En Europe, le rythme s’est également accéléré. Selon Mergermarket, le nombre d’opérations de continuation dans la région EMOA a presque doublé l’année dernière. En 2021 et 2022, il y en a eu quatre par an. En 2023, il y en a eu plus de 20.
Pas de véritable sortie
L’investisseur Nassef Sawiris a également exprimé de vives critiques en mai. Dans un article publié dans le Financial Times, il a qualifié les fonds de continuation de « plus grande escroquerie jamais vue » et a accusé les fonds de capital-investissement de regrouper des participations déficitaires dans de nouvelles structures afin d’éviter d’avoir à déclarer des pertes.

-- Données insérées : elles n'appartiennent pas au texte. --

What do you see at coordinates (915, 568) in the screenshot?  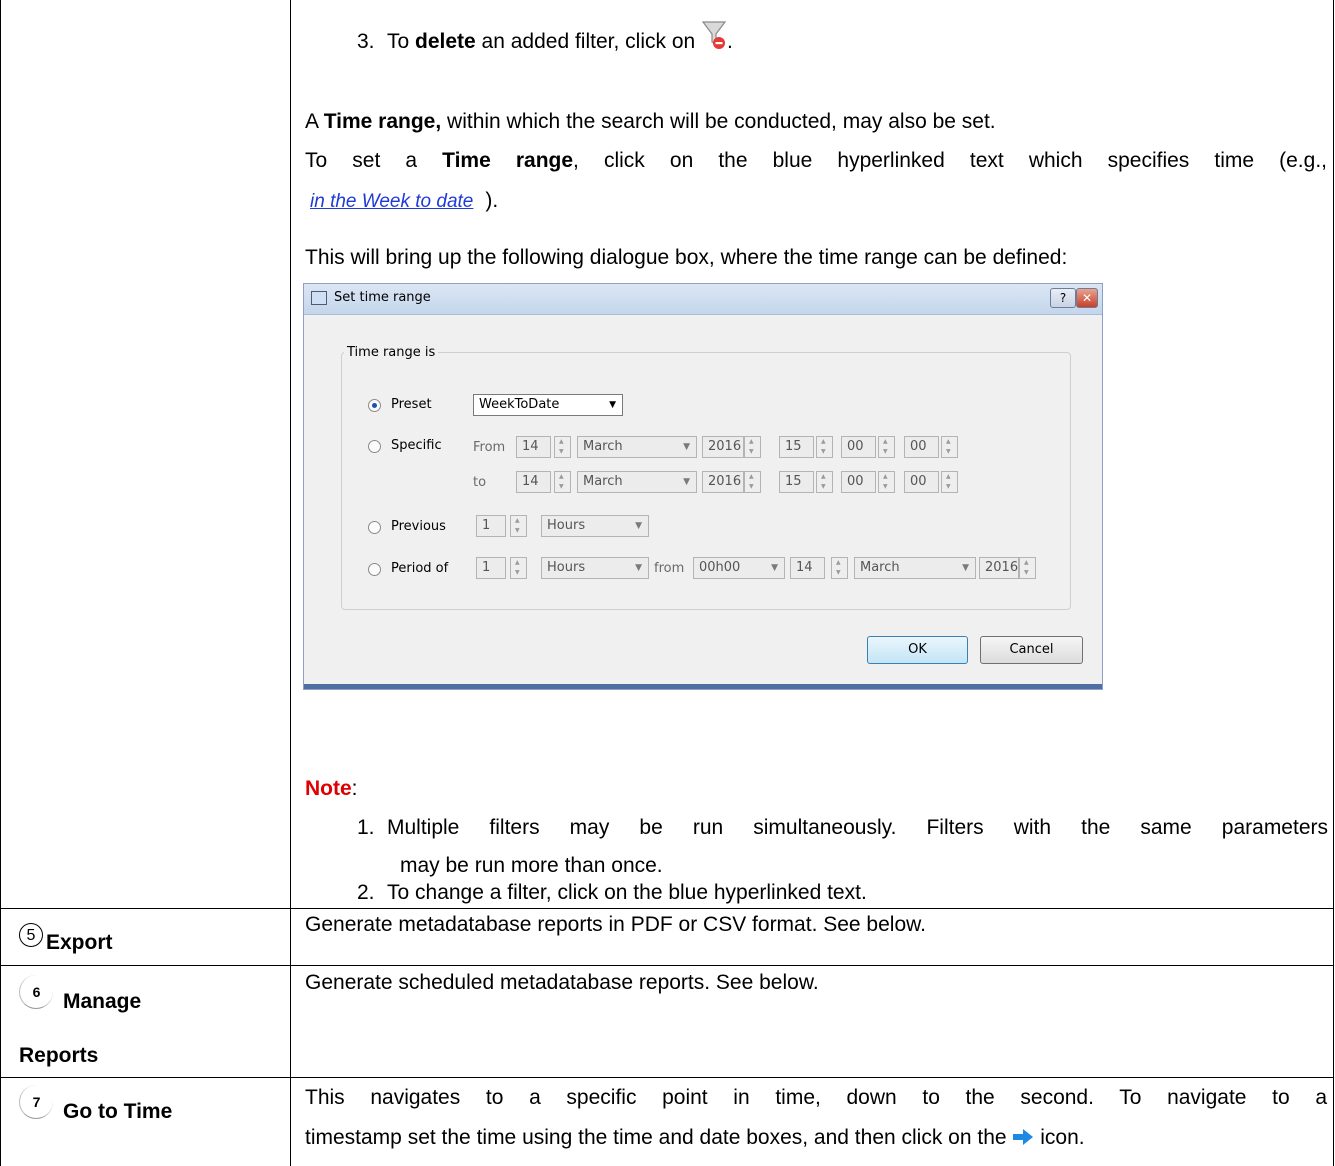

Mme Wasserman reconnaît ce risque : « au lieu d’essuyer des pertes, ces fonds de continuation déplacent le problème. C’est ainsi qu’ils maintiennent les frais et évitent les dépréciations. Mais il n’y a pas de véritable sortie. Ce n’est qu’un effet d’optique. »
« Les GP se concentrent sur le retour sur investissement, ajoute-t-elle. Leur réputation dépend des chiffres qu’ils publient, qui peuvent être contrôlés. »
Selon Rachel Wasserman, cela mine la confiance dans le taux de rendement autour duquel tourne toute l’industrie : le taux de rendement interne (TRI). « Le modèle crée des rendements sur le papier, mais échappe à la discipline du marché. »
Le conflit d’intérêts au cœur de la question
Le nœud du problème réside dans le fait que le GP se vend les actifs à lui-même. « Le vendeur veut un prix élevé, l’acheteur un prix bas. Mais il s’agit de la même partie, précise Mme Wasserman. Cela ouvre la porte à des évaluations subjectives. »
Selon Bain & Company, les LP sont parfois mis sous pression dans de telles transactions : ils doivent sortir avec une décote ou espérer une reprise future. « Cela a laissé un goût amer sur le marché », indique le rapport.
Costas Constantinou, d’Oaklins Netherlands, met également en garde contre l’asymétrie d’information. « Souvent, il n’y a pas de test de marché externe. Les nouveaux LP paient peut-être trop cher, tandis que les LP existants perdent de la valeur. » Il compare cela à une maison dont on fixe le prix sans jamais la mettre sur le marché.
Les attestations d’équité ne sont pas indépendantes
En l’absence de test indépendant ou de comparaison avec le marché, les investisseurs ne savent souvent pas si le prix est juste. Pourtant, les attestations d’équité des auditeurs constituent actuellement le moyen standard d’évaluation. Ces derniers ne sont pas toujours indépendants, précise Mme Wasserman : « Aucun bureau ne veut perdre des clients. Et ceux qui sont trop critiques sont remplacés. »
Les régulateurs tels que la SEC, la FCA et l’AEMF tentent quant à eux d’imposer une plus grande transparence. Mais l’application de la législation est fragmentée. Aux États-Unis, les règles de divulgation sont plus strictes. En Europe, la pratique est plus fragmentée et dépend de pratiques nationales qui ne sont pas les mêmes partout.
Mme Wasserman estime que les grands investisseurs institutionnels ont un rôle clé à jouer. « Des fonds comme l’OIRPC ou l’APG ont le pouvoir d’imposer des exigences plus strictes. Mais ils le font rarement ». Elle estime qu’il faudrait exercer davantage de pression sur les sociétés de capital-investissement pour limiter les conflits d’intérêts et faire évaluer les valorisations en externe.